# Start of PAGE TEXT

Tagliatelle alla Bolognese is a hearty, satisfying dish that everyone adores!
A slow cooked, bolognese sauce of beef, pork and pancetta with perfectly cooked pasta is the ideal comfort food.
Why you will love this recipe!
Tagliatelle alla Bolognese, is truly one the most delicious plates of food you’ll ever eat. But it’s not as complicated as you might think. This bolognese recipe just needs time and patience to achieve rich perfection!
Bolognese sauce is well known worldwide and there are many variations. Actually in Italy, you’ll find recipes differ from family to family, village to village.
But the basics are always the same. It begins with finely chopped onion, carrot and celery sauteed in olive oil and butter. This is called a soffritto and becomes an aromatic base for the sauce. Then meat is added, browned and the pan is deglazed with wine. Finally the stock and tomato is stirred in and the ragu alla bolognese is simmered long and slow. Sometimes milk is added.
The result is a thick and very flavorsome meat sauce ready to be stirred through well cooked pasta. However, in Italy, it’s never served with spaghetti but instead with tagliatelle. Tagliatelle are long, flat ribbons of pasta about ¼ inch (6mm) wide and hold the sauce much better than round spaghetti.
I won’t lie to you, Tagliatelle alla Bolognese is not a quick meal to prepare but it is well worth it! While not traditional, my family loves a big plate of this pasta served with a side of Focaccia Genovese. It’s our fav weekend meal!
For complete ingredient quantities and full instructions, please scroll to the printable recipe card bottom of the page.
Table of Contents
All of these ingredients provide flavor and are important in this recipe however little the quantity is. The combination of these ingredients are what makes tagliatelle alla Bolognese one of the most loved recipes ever.

# End of PAGE TEXT
# Start of PROVIDED RECORDS

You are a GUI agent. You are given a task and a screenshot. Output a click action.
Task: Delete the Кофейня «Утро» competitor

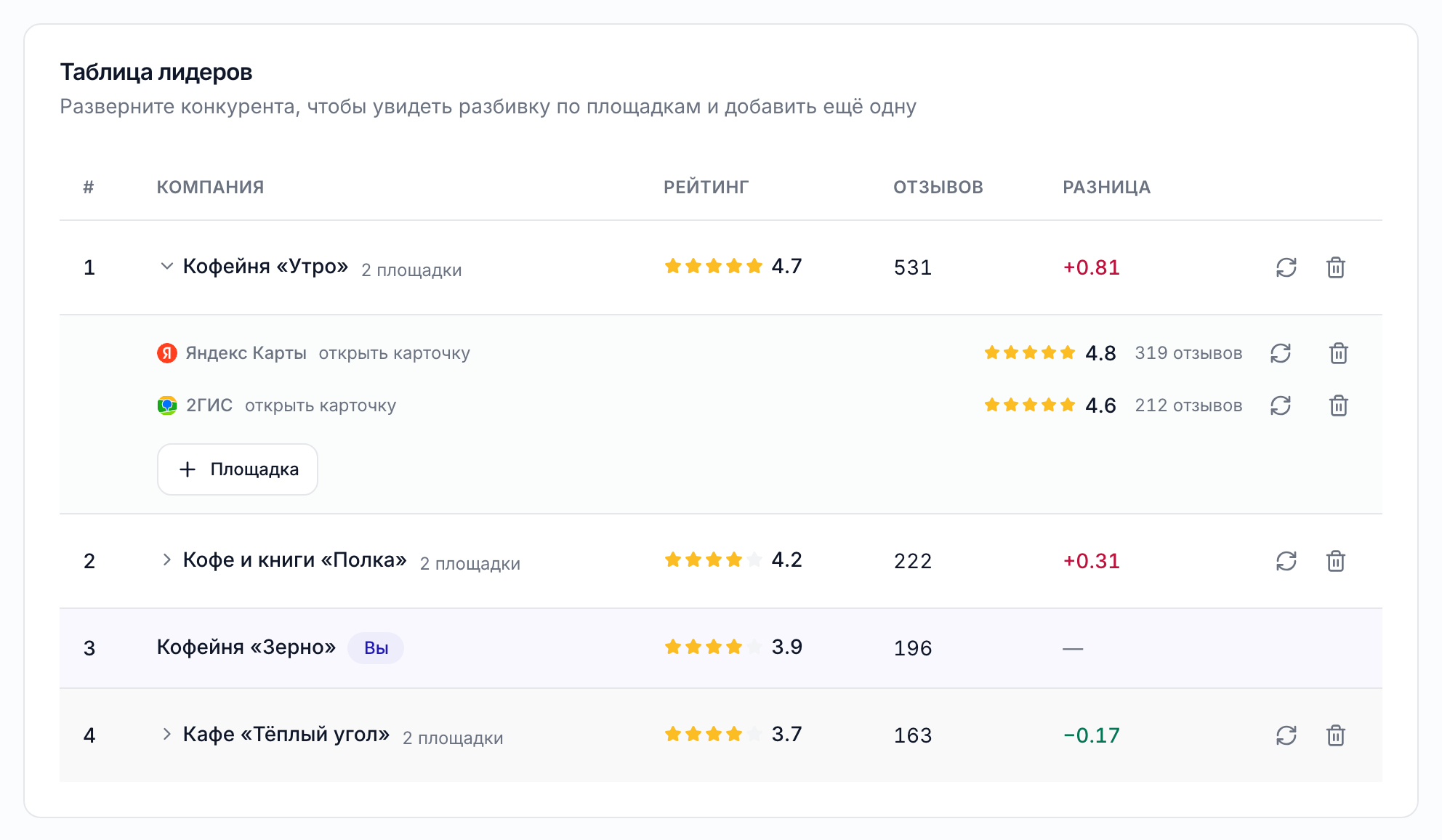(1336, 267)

# End of PROVIDED RECORDS
# Start of PROVIDED RECORDS

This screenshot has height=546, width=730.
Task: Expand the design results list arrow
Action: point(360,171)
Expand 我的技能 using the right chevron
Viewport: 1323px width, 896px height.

# End of PROVIDED RECORDS

* [SHORT EXERCISE] Pick up the Tagliatelle alla Bolognese text after its final sentence and continue writing it. The material above is separate from the Tagliatelle alla Bolognese text and has no connection to it.

* [TASK RESULT]
- Tagliatelle - Obviously good tagliatelle is the key to success for this Tagliatelle alla Bolognese. For best results, use a good quality egg pasta or fresh tagliatelle you’ve made.
- Extra virgin olive oil - My choice for this bolognese sauce is extra virgin olive oil but if you prefer use regular olive oil. Other oils such as vegetable oil or canola oil really don’t work in this recipe. Olive oil provides the best flavor.
- Butter - Salted or unsalted is fine here. You can adjust the seasoning at the end if needed.
- Onion - Just a small onion or half of a large onion is plenty. Onion is part of the “Holy Trinity” on the Italian soffritto which begins so many dishes.
- Carrot - A medium size carrot is perfect for this sauce and is the second ingredient in the soffritto.
- Celery - Celery stalks are aromatic and add depth of flavor to the bolognese sauce and is the final essential ingredient of the Italian soffritto.
- Pancetta - Ask for this at a deli that specializes in Italian food or substitute bacon. Pancetta is an Italian salt-cured meat made from pork belly. It’s usually flavored black pepper, garlic and bay leaves adding a unique, deep flavor to the sauce.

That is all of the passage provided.